(Stored records)

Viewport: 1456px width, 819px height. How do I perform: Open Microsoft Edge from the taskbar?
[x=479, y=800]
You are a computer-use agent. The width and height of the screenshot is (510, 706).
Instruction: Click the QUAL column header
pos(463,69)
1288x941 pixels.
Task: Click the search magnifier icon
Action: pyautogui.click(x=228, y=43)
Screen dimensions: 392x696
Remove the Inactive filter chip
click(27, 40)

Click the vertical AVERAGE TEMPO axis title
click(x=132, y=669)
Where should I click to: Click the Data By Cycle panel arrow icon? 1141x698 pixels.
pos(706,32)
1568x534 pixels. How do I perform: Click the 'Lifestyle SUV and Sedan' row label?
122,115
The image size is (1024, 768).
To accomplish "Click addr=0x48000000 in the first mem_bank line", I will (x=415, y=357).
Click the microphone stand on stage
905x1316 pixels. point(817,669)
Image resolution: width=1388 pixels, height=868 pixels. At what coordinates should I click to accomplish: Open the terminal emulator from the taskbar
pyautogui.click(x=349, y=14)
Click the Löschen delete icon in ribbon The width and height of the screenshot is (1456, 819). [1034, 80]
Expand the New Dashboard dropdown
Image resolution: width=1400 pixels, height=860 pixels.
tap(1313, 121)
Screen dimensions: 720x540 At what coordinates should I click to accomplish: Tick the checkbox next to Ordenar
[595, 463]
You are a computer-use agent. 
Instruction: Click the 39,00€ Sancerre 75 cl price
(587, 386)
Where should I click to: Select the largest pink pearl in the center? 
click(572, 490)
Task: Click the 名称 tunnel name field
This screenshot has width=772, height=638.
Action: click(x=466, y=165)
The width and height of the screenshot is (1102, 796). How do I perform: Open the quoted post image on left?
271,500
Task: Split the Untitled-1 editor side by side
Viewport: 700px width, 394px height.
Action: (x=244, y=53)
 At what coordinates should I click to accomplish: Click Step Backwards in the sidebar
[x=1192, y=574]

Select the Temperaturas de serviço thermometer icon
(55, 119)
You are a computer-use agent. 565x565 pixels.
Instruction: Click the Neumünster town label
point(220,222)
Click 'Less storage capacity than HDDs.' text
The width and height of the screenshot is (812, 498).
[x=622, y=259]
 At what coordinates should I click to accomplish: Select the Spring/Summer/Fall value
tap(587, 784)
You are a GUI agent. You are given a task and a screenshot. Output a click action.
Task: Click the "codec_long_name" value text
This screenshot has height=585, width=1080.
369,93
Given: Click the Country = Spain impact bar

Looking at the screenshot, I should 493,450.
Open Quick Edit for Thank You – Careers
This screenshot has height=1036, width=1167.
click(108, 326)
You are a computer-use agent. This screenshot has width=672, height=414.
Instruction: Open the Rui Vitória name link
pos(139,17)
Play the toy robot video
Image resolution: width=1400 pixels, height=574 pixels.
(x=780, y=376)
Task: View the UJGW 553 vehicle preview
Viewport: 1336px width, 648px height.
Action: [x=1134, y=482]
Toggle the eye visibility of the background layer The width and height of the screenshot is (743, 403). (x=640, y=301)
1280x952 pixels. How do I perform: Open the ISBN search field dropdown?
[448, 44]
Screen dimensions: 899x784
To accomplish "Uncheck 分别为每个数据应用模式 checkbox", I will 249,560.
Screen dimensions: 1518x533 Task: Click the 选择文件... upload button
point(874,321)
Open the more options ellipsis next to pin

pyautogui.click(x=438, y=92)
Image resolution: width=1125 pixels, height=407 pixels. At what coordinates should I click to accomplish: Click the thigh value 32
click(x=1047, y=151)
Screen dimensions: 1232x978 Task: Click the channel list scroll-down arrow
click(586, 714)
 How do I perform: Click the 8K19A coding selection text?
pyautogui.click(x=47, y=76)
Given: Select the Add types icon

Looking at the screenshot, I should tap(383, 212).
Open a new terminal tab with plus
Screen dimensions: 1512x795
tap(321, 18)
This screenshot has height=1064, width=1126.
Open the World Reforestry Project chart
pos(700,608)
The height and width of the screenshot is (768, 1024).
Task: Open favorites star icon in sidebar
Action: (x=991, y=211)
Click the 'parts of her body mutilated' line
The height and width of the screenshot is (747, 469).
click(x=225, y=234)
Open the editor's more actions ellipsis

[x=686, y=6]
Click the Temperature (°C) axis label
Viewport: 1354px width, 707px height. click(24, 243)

What the task asks: Extract every row above that contains the string "taskbar", treating uppercase and lowercase letters as different.

Response to this exercise:
Viewport: 1456px width, 819px height. How do I perform: Open Microsoft Edge from the taskbar?
Image resolution: width=1388 pixels, height=868 pixels. At what coordinates should I click to accomplish: Open the terminal emulator from the taskbar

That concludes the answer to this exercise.